DOCUMENTO:

Desde sempre, o Bloco de Esquerda tem–se caracterizado por uma atitude persecutória em relação aos senhorios, propondo no parlamento sucessivos diplomas atentatórios dos seus mais elementares direitos fundamentais. Essa atitude persecutória é sublimada por um discurso altamente radical, chegando muitas vezes a ser mesmo de puro ódio ideológico. Foi assim que Mariana Mortágua disse que era preciso o país perder a vergonha de ir buscar a quem estava a acumular, e que Ricardo Robles veio louvar as ocupações selvagens de 1975, fazendo sucessivos discursos contra a Lei Cristas, a especulação imobiliária, os despejos, o alojamento local e a gentrificação de Lisboa. O ódio ideológico à propriedade é de tal ordem que o Bloco chegou a organizar um acampamento de Verão onde proclamou que “a propriedade é um roubo”.
Ficou-se, no entanto, agora a saber que esse ódio ideológico do Bloco é apenas dirigido à propriedade dos outros, convivendo o Bloco pacificamente com a especulação imobiliária quando ela é praticada pelos seus próprios dirigentes. Porque o que o vereador Ricardo Robles fez foi inteiramente uma operação especulativa, no intuito de obter um lucro de curto prazo com a venda e a recuperação de um imóvel. Na verdade, Ricardo Robles e a irmã compraram à Segurança Social um imóvel ocupado com inquilinos. Depois recorreram à Lei Cristas para fazer denúncias para obras, tendo por essa via conseguido a saída dos inquilinos com excepção de um casal, que foi realojado no imóvel, ainda que apenas com um contrato de oito anos. A seguir, não só reabilitaram o imóvel como também o reconverteram integralmente para alojamento local, pois é manifesto que apartamentos entre 20 e 40 m2 não são idóneos para uma habitação familiar. E depois colocaram o imóvel à venda por 5,7 milhões de euros, o qual só não foi vendido porque ninguém ofereceu esse valor. Robles não se limitou a actuar de acordo com o mercado, quis mesmo especular acima dos valores de mercado.
É claro que o negócio em questão é absolutamente legítimo e até contribui para a reabilitação urbana de uma zona altamente degradada de Lisboa. O problema está em ter sido praticado por alguém que andou a demonizar esta prática. Com que legitimidade é que Ricardo Robles pode criticar o alojamento local quando reconverteu um imóvel para esta actividade? Como é que pode criticar os lucros do imobiliário quando pretendia obter um lucro colossal na venda de um imóvel que ninguém no mercado lhe deu? E como é que pode andar a criticar a Lei Cristas quando a ela recorreu para fazer denúncias para obras? Robles está hoje transformado no célebre Frei Tomás, do qual se dizia para fazer o que ele diz, não o que ele faz.

PROBLEMA PROPOSTO: Podes repetir, palavra por palavra, o trecho do artigo sobre o negócio imobiliário de Ricardo Robles que vai de "É claro que" a "que ele faz."? Os itens não têm qualquer papel nisto.

LINHAS DE DADOS:
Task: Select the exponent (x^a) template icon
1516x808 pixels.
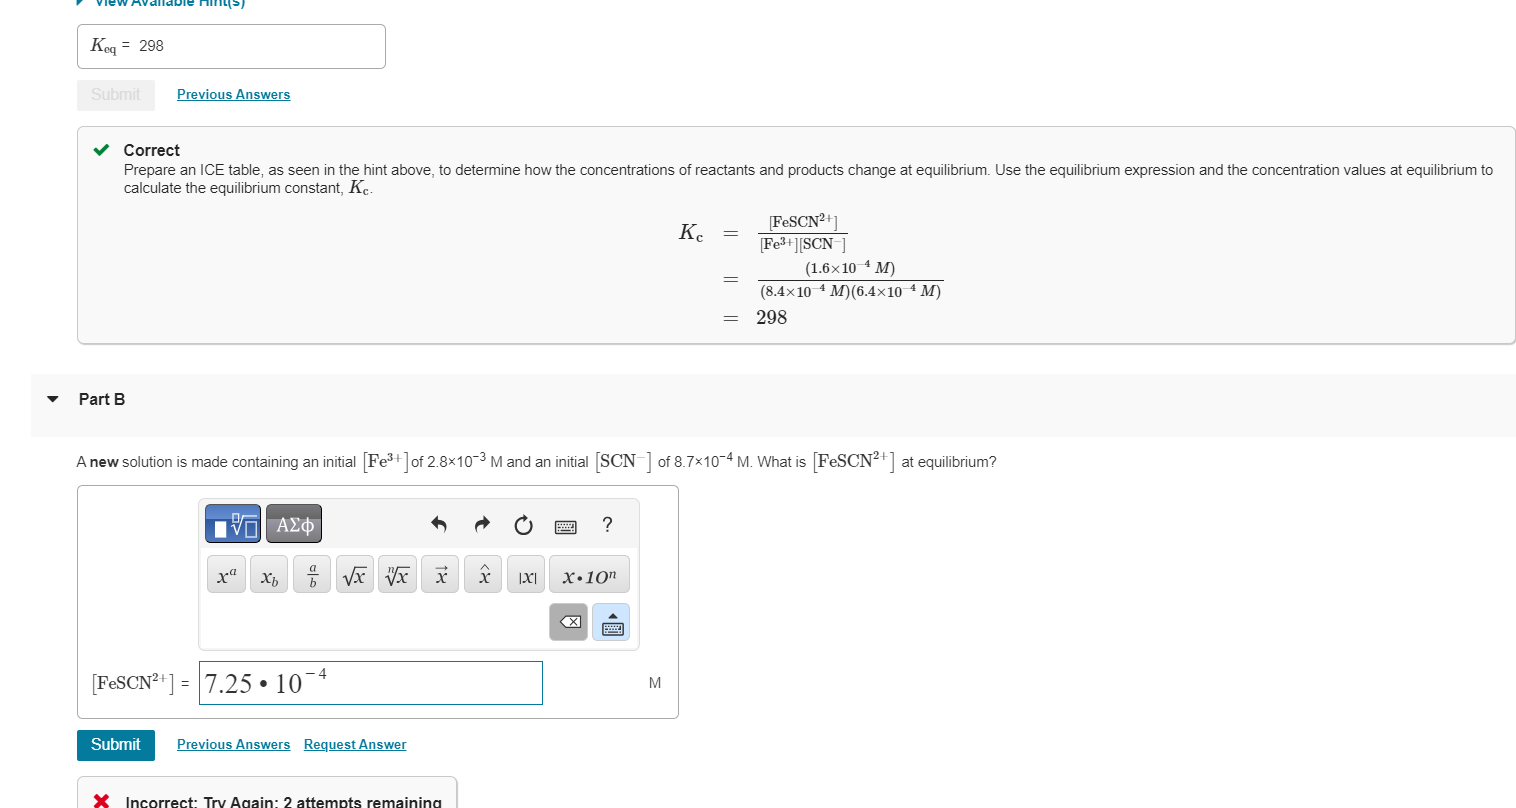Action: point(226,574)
...
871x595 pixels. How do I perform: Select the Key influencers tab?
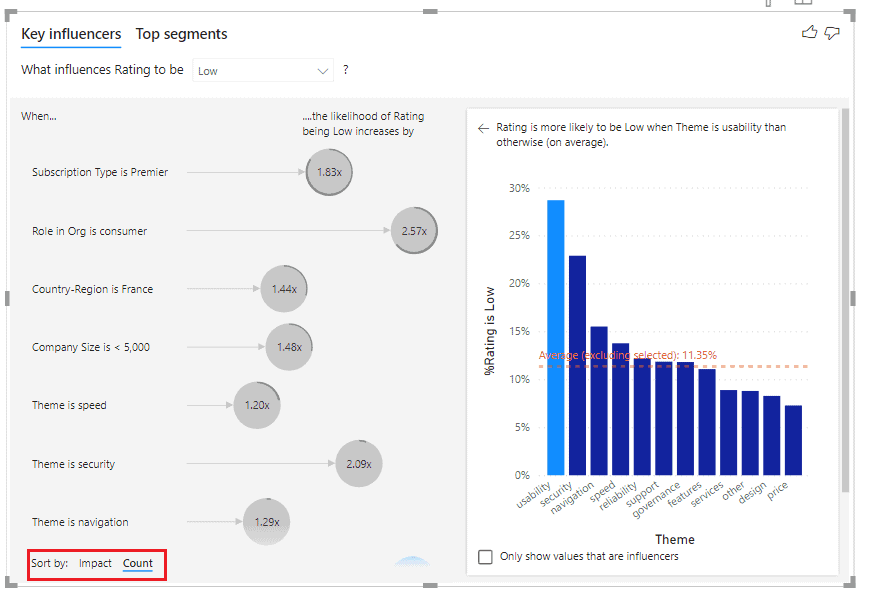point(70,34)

RESULTADO DA TAREFA:
É claro que o negócio em questão é absolutamente legítimo e até contribui para a reabilitação urbana de uma zona altamente degradada de Lisboa. O problema está em ter sido praticado por alguém que andou a demonizar esta prática. Com que legitimidade é que Ricardo Robles pode criticar o alojamento local quando reconverteu um imóvel para esta actividade? Como é que pode criticar os lucros do imobiliário quando pretendia obter um lucro colossal na venda de um imóvel que ninguém no mercado lhe deu? E como é que pode andar a criticar a Lei Cristas quando a ela recorreu para fazer denúncias para obras? Robles está hoje transformado no célebre Frei Tomás, do qual se dizia para fazer o que ele diz, não o que ele faz.